La poussée des partis extrémistes en Grèce ravive les interrogations concernant l'avenir du pays dans la zone euro et pose la question du bien-fondé des programmes d'austérité imposés par l'Europe aux pays que la crise de la dette a plongés dans la tourmente.
Les électeurs grecs ont massivement rejeté dimanche la politique d'austérité exigée par l'UE et le FMI en échange de l'aide versée au pays, et la formation d'un gouvernement de coalition semble impossible sans y faire entrer un des cinq partis opposés à la rigueur.

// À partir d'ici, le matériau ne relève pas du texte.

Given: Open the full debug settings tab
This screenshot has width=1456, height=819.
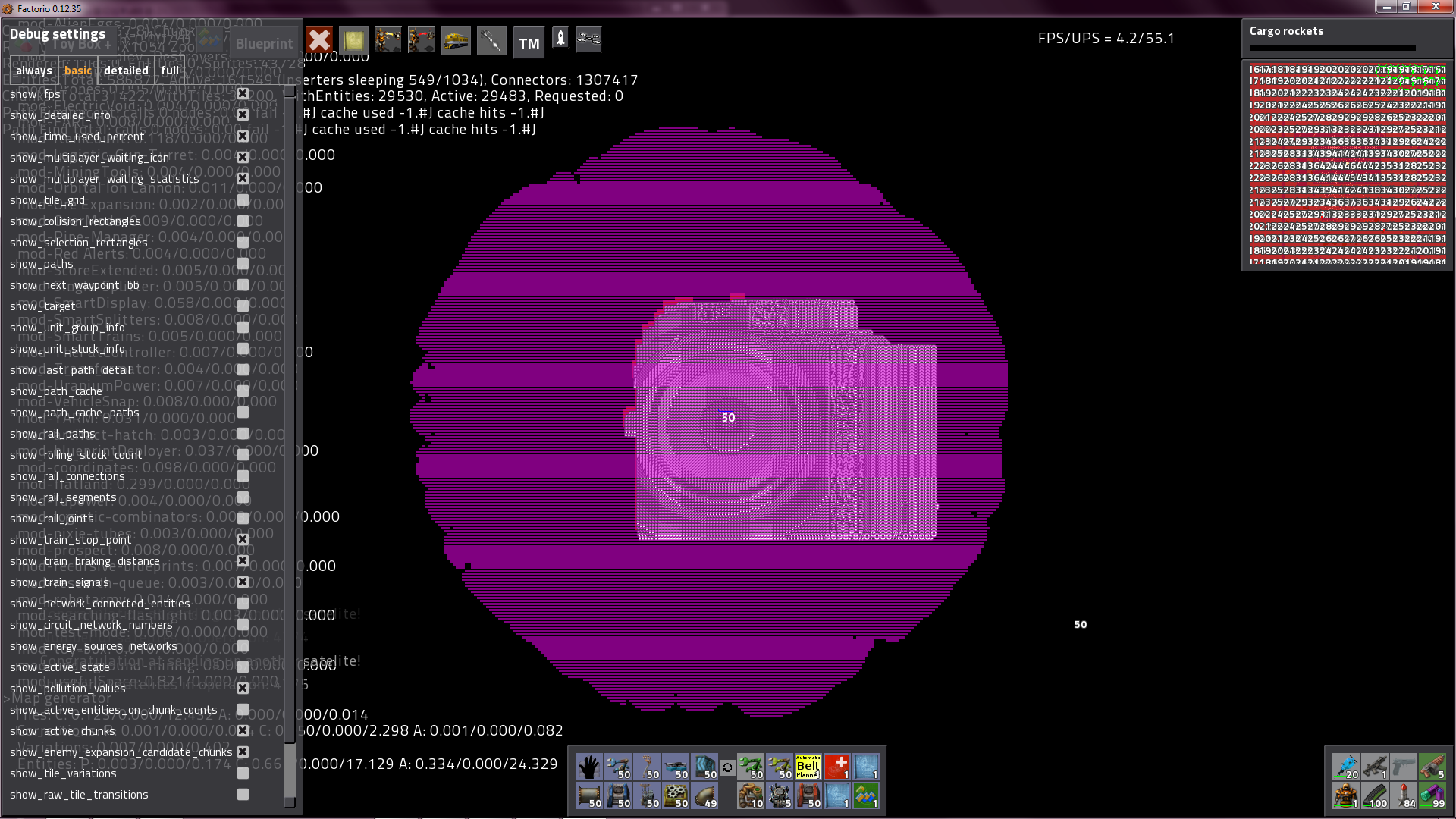Looking at the screenshot, I should tap(170, 71).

Quant au leader de la droite gouvernementale, Antonis Samaras, dont le parti pro-rigueur est arrivé en tête des législatives, il s'est engagé à "changer la politique du mémorandum" d'austérité jusqu'"au retour de la croissance et l'apaisement de la société".

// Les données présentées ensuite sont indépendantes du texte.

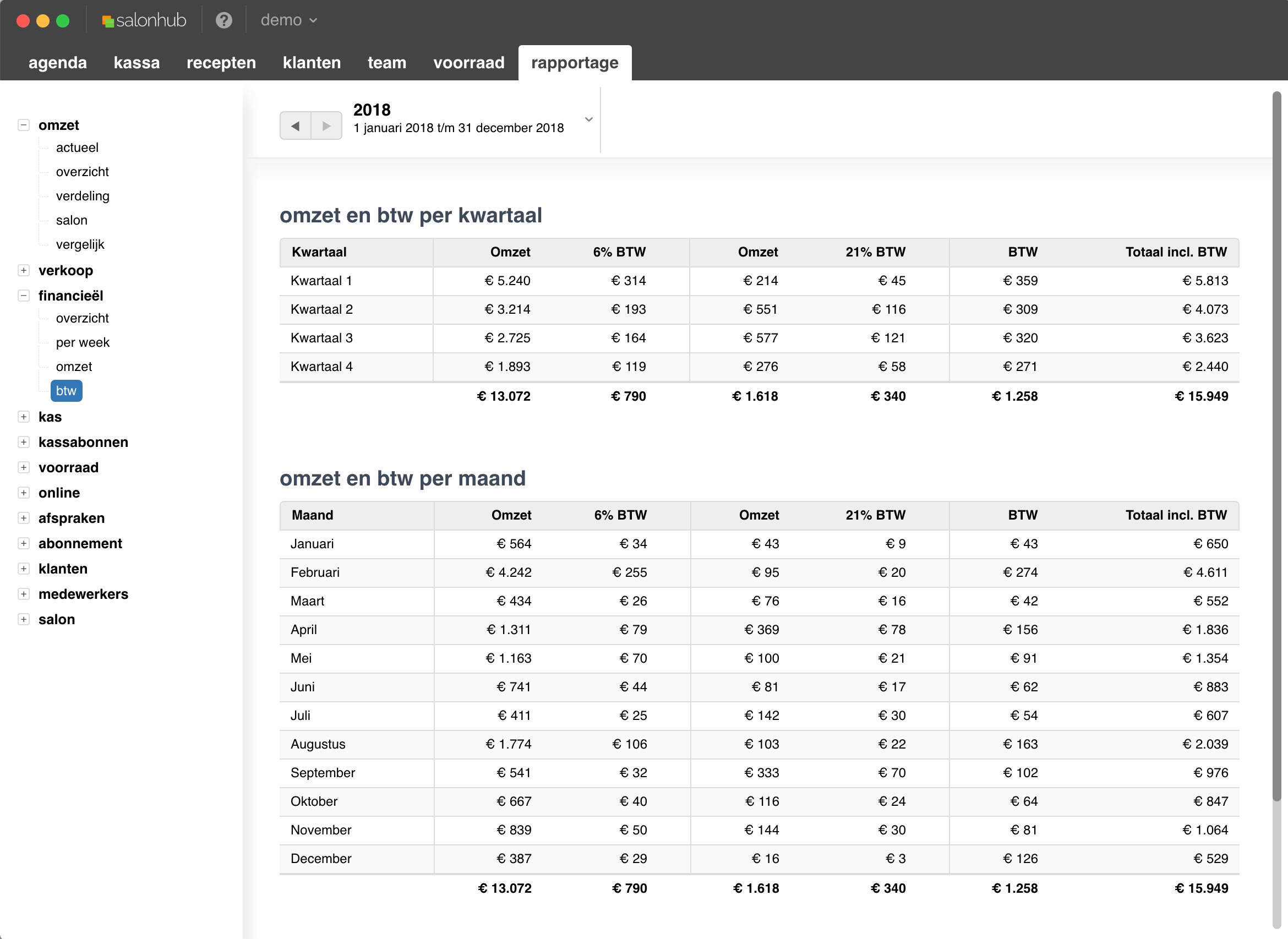Expand the medewerkers plus icon

pyautogui.click(x=23, y=594)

L'euro et les marché boursiers ont accusé le choc de ce résultat lundi, affichant de nettes baisses à l'ouverture.
Bruxelles et l'Allemagne ont aussitôt appelé Athènes à continuer à mettre en oeuvre les réformes promises. C'est "d'une importance essentielle", a averti la chancelière Angela Merkel.

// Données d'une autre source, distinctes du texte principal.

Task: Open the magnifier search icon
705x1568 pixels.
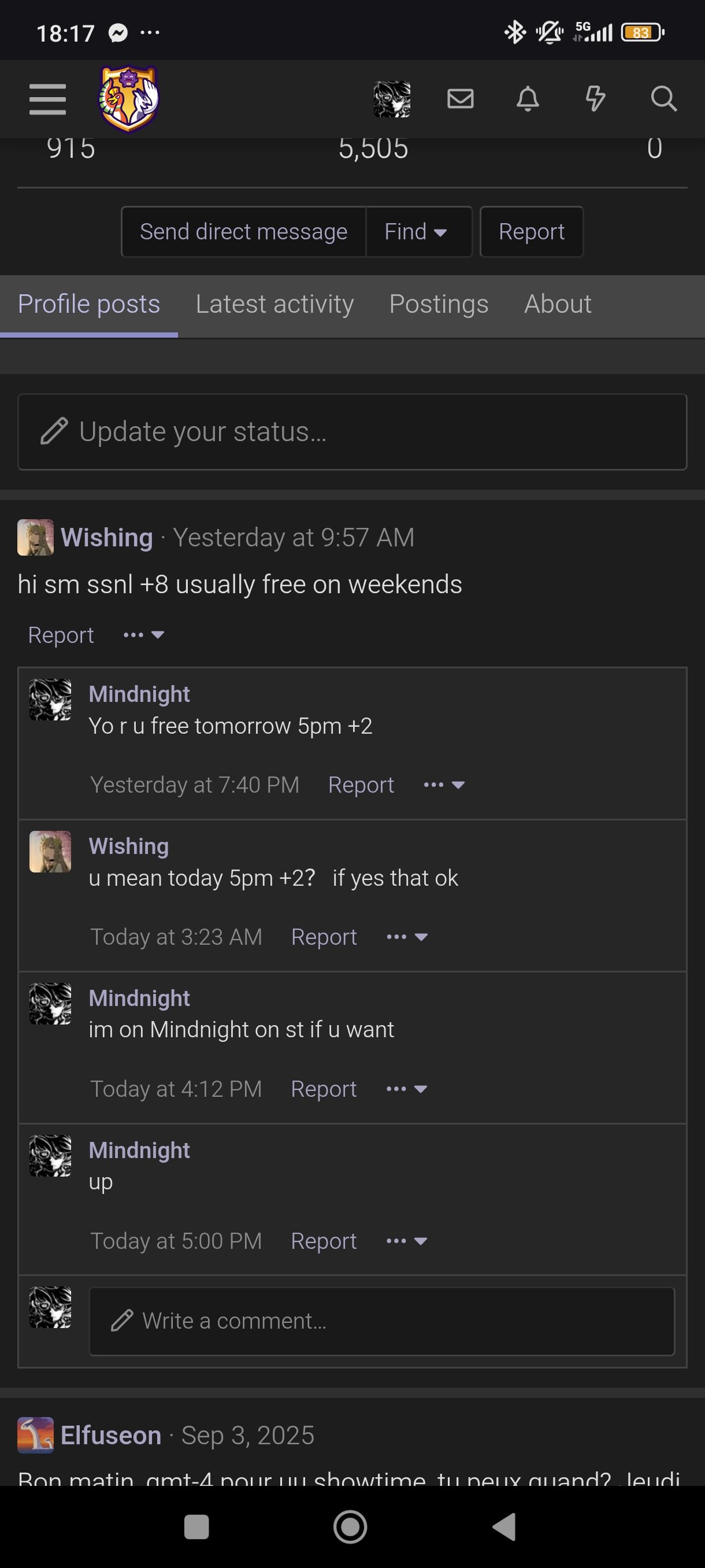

La Commission européenne a dit de son côté attendre du gouvernement grec qu'il "respecte les engagements pris". Mettre en oeuvre le programme de réformes "est essentiel pour la soutenabilité de la dette grecque", a insisté un de ses porte-parole, Amadeu Altafaj.
Il n'en a pas moins lancé une mise en garde à Athènes: "nous pensons que la Grèce doit rester un membre de la zone euro, mais chacun doit prendre ses responsabilités".
Pour Paolo Pizzoli, analyste de la banque ING, "les Grecs vont devoir clarifier comment ils entendent faire coexister leur engagement pro-européen (75% disent y être favorables) avec une position radicalement anti-austérité". Et les discussions pour former un gouvernement vont "sans doute raviver le débat sur toutes les options possibles, y compris le choix de rester ou non dans l'euro", dit-il.
Au-delà de l'avenir de la Grèce dans l'euro, le résultat des législatives de dimanche relance le débat sur l'opportunité du "tout austérité".
"Que font apparaître les votes grec et aussi français dans une certaine mesure? C'est qu'il est extrêmement difficile et nécessaire de trouver l'équilibre entre la crédibilité pour les marchés et la soutenabilité pour les peuples" en matière d'économies budgétaires et de réformes, a estimé lundi le commissaire européen au Marché intérieur, Michel Barnier.
"On voit bien qu'en Grèce on est à la limite de la soutenabilité pour le peuple", a-t-il ajouté, en laissant la porte ouverte à un assouplissement. Il a rappelé que les accords signés avec la Grèce dans le cadre de son plan de sauvetage par l'UE et le FMI comportent "des mécanismes d'évaluation, d'adaptation, d'ajustement".
"Le peuple grec a subi, depuis des mois, un tel sacrifice qu'il y a un sentiment de révolte parmi la population, qui s'est exprimé lors de ce scrutin fort inquiétant à bien des égards", a analysé de son côté le ministre français des Affaires étrangères, Alain Juppé.
"Pendant deux ans, les chefs d'Etat et de gouvernement européens ont été obnubilés par la nécessité de donner des gages aux marchés financiers. Il n'a été question que d'austérité", analyse un fonctionnaire européen sous couvert d'anonymat. "On espère désormais que la situation va se rééquilibrer".
Une analyse partagée par le président du Parlement européen, le socialiste allemand Martin Schulz, pour qui "la situation en Grèce et dans d'autres pays témoigne du besoin pour l'UE d'adopter un large ensemble de mesures pour stimuler la croissance économique et créer des emplois".
A cet égard, le journal grec Naftemboriki voulait voir lundi dans l'élection François Hollande en france la promesse d'un "renversement de la politique européenne", permettant de "remettre en cause les recettes d'austérité prônées par la chancelière allemande Angela Merkel".